Tutto questo mentre il Paese si prepara alle elezioni anticipate, come ha dichiarato lo stesso Presidente Erdogan, dopo che le trattative per mettere in piedi un governo di coalizione sono fallite e il premier Ahmet Davotoglou ha rassegnato le proprie dimissioni. Facile dire che in Turchia c’è qualcosa non va. Il discorso si fa un po’ più complicato soltanto a pensare quegli attacchi, quelle pressioni, quelle resistenze hanno origine da zone diverse. La stessa Turchia, ormai, appare sempre più chiaramente come un crogiolo di forze, minoranze e orientamenti diversissimi.
Innanzitutto, c’è il problema dei curdi, la più consistente minoranza del Paese, che da decenni lotta per vedere riconosciuto il proprio diritto all’autodeterminazione. Riuniti dal 1984 nel famigerato Pkk, i curdi hanno ingaggiato una lotta armata che ha portato fino ad oggi ad un totale di 35/40mila morti e un numero esorbitante di prigionieri, politici e non, vittime di torture e violazioni dei diritti umani secondo Amnesty International. Nonostante negli ultimi anni dal Pkk siano arrivate richieste d mettere fine alla guerriglia, gli attacchi continuano da ambo le parti, e il partito continua a non essere riconosciuto dal governo, aggiungendosi alla lunga lista di movimenti politici clandestini turchi di cui fa parte anche il Fronte Popolare Rivoluzionario di liberazione, o Dhkp-C, quello che ha prima sequestrato, e poi ucciso, il procuratore turco Mehmet Selim Kiraz.
Il Dhkp-C è un gruppo di estrema sinistra di ispirazione marxista-leninista (come tanti altri in Turchia), che se la prende un po’ con tutte le istituzioni e le forze della polizia, ma soprattutto con l’America, la Nato e tutto ciò che ricordi troppo l’Occidente.

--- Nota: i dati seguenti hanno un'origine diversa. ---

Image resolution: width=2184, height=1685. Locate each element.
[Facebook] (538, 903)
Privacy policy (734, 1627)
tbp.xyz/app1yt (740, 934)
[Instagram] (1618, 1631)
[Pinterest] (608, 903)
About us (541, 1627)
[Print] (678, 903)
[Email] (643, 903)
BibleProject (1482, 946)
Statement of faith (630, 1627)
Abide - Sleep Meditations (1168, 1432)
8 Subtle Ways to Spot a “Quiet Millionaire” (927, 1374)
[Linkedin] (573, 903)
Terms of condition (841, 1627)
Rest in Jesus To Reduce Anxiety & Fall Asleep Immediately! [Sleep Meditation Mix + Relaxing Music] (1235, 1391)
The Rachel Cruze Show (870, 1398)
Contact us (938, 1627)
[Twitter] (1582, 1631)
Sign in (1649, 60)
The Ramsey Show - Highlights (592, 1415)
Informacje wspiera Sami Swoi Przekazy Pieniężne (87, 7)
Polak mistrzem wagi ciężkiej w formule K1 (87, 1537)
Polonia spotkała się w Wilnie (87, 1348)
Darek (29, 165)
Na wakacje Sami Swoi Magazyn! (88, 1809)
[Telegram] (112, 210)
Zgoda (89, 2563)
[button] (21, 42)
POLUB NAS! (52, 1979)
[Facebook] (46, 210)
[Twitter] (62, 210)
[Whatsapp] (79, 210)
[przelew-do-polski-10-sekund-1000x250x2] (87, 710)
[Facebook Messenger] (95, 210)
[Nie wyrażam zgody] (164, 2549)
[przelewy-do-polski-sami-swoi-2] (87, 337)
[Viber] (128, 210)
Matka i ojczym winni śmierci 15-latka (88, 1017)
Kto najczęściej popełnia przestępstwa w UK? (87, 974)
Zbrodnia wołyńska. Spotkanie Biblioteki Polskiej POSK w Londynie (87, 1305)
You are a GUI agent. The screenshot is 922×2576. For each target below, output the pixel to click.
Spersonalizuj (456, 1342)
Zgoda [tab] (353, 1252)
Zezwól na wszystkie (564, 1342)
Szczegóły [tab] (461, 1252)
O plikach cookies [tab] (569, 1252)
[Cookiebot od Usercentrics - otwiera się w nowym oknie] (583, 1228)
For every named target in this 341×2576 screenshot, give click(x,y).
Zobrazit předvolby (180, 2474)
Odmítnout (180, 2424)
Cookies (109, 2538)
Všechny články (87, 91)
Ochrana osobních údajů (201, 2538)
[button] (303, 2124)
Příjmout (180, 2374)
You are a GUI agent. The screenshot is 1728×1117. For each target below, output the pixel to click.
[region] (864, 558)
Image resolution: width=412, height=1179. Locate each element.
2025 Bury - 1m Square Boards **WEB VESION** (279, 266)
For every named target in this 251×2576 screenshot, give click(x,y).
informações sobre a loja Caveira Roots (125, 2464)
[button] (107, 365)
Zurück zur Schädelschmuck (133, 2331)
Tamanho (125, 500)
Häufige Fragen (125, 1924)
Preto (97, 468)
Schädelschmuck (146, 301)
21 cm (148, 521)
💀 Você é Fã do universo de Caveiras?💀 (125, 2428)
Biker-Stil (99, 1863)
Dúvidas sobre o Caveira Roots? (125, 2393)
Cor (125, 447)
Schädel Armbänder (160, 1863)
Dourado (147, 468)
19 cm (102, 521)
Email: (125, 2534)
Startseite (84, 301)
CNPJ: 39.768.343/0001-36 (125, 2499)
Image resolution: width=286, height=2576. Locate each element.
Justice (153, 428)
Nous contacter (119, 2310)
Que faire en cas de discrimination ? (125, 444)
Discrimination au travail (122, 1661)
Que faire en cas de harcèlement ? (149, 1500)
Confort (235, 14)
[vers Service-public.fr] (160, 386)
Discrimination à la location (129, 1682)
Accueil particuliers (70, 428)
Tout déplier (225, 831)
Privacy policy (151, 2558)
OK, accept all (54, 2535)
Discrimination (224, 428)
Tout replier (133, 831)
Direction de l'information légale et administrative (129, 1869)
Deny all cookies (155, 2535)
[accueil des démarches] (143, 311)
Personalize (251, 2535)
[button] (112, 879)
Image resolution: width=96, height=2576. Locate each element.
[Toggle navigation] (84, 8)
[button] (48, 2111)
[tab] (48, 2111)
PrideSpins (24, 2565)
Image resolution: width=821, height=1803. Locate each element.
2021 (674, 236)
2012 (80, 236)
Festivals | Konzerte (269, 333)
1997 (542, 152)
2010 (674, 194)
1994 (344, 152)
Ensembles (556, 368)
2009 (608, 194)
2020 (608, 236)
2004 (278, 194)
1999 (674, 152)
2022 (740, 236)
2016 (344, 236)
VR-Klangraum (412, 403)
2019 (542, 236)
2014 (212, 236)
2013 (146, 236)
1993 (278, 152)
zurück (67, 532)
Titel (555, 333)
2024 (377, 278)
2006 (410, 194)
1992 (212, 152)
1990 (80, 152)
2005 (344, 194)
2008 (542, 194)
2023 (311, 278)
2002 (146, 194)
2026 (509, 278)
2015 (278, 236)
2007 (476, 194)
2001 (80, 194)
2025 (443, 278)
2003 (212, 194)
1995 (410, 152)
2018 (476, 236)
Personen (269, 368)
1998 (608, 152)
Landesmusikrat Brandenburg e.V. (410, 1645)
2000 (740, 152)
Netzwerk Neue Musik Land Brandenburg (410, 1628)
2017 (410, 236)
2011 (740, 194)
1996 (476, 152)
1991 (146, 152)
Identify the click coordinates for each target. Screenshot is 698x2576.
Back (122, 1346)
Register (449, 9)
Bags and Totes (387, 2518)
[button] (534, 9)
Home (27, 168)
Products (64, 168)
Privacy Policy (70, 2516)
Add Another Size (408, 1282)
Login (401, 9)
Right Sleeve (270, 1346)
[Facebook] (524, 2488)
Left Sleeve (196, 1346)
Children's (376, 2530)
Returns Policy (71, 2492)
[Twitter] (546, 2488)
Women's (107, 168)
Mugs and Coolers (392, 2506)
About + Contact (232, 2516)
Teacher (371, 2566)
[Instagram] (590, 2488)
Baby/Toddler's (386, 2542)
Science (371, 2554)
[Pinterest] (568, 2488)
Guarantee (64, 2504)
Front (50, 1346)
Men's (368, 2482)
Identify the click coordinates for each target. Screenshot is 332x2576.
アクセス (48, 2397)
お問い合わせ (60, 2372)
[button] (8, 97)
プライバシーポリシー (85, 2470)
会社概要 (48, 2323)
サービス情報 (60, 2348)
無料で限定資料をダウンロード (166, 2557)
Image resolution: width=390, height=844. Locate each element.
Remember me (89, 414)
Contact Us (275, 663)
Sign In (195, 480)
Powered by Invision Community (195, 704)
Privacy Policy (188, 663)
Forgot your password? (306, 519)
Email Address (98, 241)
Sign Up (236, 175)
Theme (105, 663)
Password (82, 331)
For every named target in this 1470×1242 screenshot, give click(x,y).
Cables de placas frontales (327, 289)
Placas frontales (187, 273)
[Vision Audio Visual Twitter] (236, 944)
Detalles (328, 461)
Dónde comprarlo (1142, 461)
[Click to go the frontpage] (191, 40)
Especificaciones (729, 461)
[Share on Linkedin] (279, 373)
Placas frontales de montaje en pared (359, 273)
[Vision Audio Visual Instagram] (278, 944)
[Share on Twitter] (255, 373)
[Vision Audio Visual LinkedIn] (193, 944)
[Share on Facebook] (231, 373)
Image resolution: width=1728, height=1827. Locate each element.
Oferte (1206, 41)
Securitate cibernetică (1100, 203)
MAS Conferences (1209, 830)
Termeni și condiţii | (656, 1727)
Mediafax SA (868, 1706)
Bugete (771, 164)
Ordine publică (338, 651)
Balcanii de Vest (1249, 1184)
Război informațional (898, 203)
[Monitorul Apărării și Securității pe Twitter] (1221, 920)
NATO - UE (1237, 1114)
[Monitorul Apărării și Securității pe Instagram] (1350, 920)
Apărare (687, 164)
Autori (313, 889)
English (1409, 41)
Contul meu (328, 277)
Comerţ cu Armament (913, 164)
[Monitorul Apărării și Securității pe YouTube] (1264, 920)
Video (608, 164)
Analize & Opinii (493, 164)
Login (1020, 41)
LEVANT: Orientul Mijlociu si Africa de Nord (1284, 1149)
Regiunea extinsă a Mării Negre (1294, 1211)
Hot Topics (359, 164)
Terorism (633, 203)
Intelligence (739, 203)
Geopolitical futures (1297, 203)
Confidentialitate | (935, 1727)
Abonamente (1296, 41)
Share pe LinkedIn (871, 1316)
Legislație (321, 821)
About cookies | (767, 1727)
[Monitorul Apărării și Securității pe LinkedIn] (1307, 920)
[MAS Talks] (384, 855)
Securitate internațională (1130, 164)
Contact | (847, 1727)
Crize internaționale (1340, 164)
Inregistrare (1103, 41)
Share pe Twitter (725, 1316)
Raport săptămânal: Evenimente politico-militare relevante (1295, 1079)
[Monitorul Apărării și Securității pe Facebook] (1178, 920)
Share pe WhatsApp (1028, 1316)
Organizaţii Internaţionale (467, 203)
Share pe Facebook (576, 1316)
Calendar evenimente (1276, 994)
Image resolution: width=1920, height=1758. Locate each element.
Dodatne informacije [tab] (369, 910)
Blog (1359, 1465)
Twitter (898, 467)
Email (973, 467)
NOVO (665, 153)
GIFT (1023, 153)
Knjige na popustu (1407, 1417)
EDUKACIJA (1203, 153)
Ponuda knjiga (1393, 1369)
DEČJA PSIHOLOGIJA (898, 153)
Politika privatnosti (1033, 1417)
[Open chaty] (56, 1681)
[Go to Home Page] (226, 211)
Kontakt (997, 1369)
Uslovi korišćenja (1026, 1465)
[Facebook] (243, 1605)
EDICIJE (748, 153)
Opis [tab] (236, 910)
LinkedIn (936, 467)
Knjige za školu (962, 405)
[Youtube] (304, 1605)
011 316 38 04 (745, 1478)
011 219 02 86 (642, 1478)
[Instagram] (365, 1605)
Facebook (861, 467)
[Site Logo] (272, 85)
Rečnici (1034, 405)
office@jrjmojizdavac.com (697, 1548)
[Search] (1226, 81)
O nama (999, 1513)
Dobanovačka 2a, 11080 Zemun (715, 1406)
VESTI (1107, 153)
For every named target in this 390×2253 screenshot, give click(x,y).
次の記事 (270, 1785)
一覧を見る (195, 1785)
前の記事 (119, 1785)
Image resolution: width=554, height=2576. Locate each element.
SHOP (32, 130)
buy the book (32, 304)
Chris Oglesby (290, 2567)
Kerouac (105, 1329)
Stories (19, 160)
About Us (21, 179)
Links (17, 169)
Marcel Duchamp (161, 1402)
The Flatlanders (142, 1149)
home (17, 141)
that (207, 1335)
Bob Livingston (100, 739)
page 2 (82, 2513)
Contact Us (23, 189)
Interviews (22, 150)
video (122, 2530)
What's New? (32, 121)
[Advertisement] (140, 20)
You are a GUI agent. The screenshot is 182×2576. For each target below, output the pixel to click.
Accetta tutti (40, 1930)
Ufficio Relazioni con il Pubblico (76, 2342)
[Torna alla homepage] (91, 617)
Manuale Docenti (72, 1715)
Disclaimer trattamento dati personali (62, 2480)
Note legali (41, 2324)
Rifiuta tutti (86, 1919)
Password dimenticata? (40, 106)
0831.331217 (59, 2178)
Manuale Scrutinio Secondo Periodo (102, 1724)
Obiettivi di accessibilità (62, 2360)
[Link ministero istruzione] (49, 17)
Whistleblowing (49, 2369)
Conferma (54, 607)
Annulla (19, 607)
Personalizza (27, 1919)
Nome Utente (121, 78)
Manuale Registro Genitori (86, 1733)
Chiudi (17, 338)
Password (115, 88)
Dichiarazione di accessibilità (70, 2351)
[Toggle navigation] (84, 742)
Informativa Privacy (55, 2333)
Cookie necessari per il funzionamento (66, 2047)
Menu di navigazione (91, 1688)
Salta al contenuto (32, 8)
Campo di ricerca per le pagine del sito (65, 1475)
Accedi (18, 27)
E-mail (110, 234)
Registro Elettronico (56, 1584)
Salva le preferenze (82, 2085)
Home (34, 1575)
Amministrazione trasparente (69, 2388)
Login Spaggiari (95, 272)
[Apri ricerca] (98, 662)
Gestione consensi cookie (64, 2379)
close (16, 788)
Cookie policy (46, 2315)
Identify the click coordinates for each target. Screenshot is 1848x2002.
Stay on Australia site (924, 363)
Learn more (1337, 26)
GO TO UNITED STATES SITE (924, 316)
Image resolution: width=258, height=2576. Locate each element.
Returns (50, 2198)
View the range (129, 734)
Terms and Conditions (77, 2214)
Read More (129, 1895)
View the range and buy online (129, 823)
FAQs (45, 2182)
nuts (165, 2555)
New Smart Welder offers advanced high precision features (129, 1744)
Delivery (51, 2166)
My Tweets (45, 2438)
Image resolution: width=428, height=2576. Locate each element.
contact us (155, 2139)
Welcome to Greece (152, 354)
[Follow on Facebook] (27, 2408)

Ma soprattutto, c’è la questione dell’Is, da cui neppure la Turchia riesce a sottrarsi, anzi, la riguarda molto da vicino: perché lo stato turco è proprio il terreno di passaggio di moltissimi jihadisti (anche europei) diretti in Siria. Anche se l’intervento di Ankara contro i militanti dello Stato islamico è stato piuttosto tiepido fino ad ora, la Turchia ha riconosciuto l’Isis come gruppo terrorista, e da parte sua l’Isis invita i turchi a ribellarsi contro Erdogan e il governo.
Ora, secondo gli ultimi sondaggi, il partito di Erdogan è in netto calo, e la motivazione più semplice che si può trovare è l’impossibilità di accontentare tutti. Qualcuno, siano essi i curdi, o i musulmani, o l’estrema sinistra, o i simpatizzanti siriani, resterà necessariamente scontento. Ed è assolutamente fondamentale che Erdogan e il suo partito scelgano con cura le proprie alleanze, perché un aiuto dall’Europa e dagli Stati Uniti, in questo quadro, può rivelarsi più che mai indispensabile.